Selected text
------------------------------------------------------------
This week the DC Council marked-up B24-0830, Protecting Health Professionals Providing Reproductive Health Care Amendment Act of 2022. If enacted, this bill would prohibit disciplinary measures against licensed health professionals providing abortion and reproductive health care services to patients who live in states where abortion is illegal.
Recently, the Supreme Court overturned Roe v. Wade, thereby eliminating the constitutional right to obtain an abortion. As a result, legislative bodies across the country are seeking to limit abortion access. Historically, Washington, D.C., has been a safe haven for people from states that restrict abortion, thanks in no small part to the DC Abortion Fund. The DC Abortion Fund is a 501(c)(3) nonprofit that makes grants to those who are pregnant in the DC area, as well as those traveling to the area who cannot afford the full cost of an abortion. It has been in operation for over two decades and connects those in need of an abortion to a case manager who assists with determining costs for the procedure. A majority of those who utilize the fund are from the DC area, but roughly 10% of those utilizing the fund are from other states
In 2017, the DC Council enacted B23-0434, Strengthening Reproductive Health Protections Amendment Act of 2019, which amended the Human Rights Act of 1977 to prohibit the DC government from penalizing those who decide to have an abortion. It makes employment discrimination against healthcare professionals publicly supporting or performing abortions illegal.
Regarding discrimination, the Strengthening Reproductive Health Protections Amendment Act of 2019 says:
"(a) It shall be an unlawful discriminatory practice for a health care provider to do any of the following against a health care professional based on the health care professional's participation in an abortion or sterilization procedure, participation in abortion or sterilization training outside the course and scope of the health care professional's employment with that health care provider, or willingness to participate in an abortion or sterilization procedure:
"(1) Fail or refuse to hire the health care professional;
"(2) Discharge the health care professional from employment or a medical training program;
"(3) Transfer the health care professional;
"(4) Discriminate against the health care professional with respect to:
"(A) Compensation or promotion;
"(B) Residency or other medical training opportunity;
"(C) Staff privileges, admitting privileges, or staff appointments; or
"(D) Licensure or board certification;
"(5) Take adverse administrative action against the health care professional;
"(6) Harass the health care professional; or
"(7) Otherwise penalize, discipline, or take adverse or retaliatory action against the health care professional.".
------------------------------------------------------------
Stored data entries
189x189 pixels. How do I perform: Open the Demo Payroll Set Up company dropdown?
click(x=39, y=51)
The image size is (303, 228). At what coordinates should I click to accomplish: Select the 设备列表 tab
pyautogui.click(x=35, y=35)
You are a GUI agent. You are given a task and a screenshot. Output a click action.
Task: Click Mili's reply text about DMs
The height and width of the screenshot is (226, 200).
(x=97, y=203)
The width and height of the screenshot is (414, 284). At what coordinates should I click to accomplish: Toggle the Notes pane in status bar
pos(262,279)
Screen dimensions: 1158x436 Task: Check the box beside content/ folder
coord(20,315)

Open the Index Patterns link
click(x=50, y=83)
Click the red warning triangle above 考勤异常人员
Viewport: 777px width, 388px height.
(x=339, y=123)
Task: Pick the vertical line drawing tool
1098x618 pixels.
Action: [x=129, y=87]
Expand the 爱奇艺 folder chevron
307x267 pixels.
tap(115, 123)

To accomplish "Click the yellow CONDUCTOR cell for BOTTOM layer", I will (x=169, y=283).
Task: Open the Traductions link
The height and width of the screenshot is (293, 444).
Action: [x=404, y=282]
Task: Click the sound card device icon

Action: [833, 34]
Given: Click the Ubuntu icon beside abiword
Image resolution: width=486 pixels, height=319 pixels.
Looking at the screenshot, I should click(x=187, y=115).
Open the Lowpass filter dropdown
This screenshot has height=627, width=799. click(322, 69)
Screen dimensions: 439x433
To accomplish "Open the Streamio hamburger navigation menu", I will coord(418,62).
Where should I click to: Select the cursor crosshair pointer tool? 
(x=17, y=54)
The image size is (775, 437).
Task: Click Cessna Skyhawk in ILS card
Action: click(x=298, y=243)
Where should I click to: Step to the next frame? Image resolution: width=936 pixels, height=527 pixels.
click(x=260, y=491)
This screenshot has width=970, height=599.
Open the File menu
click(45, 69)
------------------------------------------------------------
Task to carry out
Resume the text on the DC Council's reproductive health care legislation, starting right after its last sentence.

Exercise answer
The Protecting Health Professionals Providing Reproductive Health Care Amendment Act of 2022 builds on the protections of the Strengthening Reproductive Health Protections Amendment Act of 2019 by amending the District of Columbia Health Occupations Revision Act of 1985 to protect healthcare professionals from being disciplined. Text now directly addresses out-of-state actions and penalties.
The new text states:
“(e-1) A board shall not take any of the actions provided in subsection (c) of this section against a licensed health professional for the provision or facilitation of an abortion or reproductive health care service, that is permitted within the licensed health professional’s scope of practice, based solely on the fact that the patient receiving the service is a resident of a state where the provision or facilitation of an abortion or reproductive health care service is illegal or based on a revocation of a health professional’s license from another state or other disciplinary action by another state, as the result of a health professional’s provision of, authorization of, referral for, assistance with, or participation in an abortion or any other health care service for the purpose of the abortion, or any other reproductive health care service, if the revocation or disciplinary action was based solely on a violation of the other state’s law prohibiting the provision of abortion or other reproductive healthcare service and related services in the state or for a resident of the state or in any other state.”.
B24-0830 was introduced by Councilmembers R. White, Henderson, Bonds, Allen, Lewis George, Silverman, Nadeau, Pinto, Cheh, and Chairman Mendelson and is currently in the Committee on Health, where it had its committee mark-up this week. The bill should now go back to the Committee on Health for a full vote before it has its first reading in before the full Council.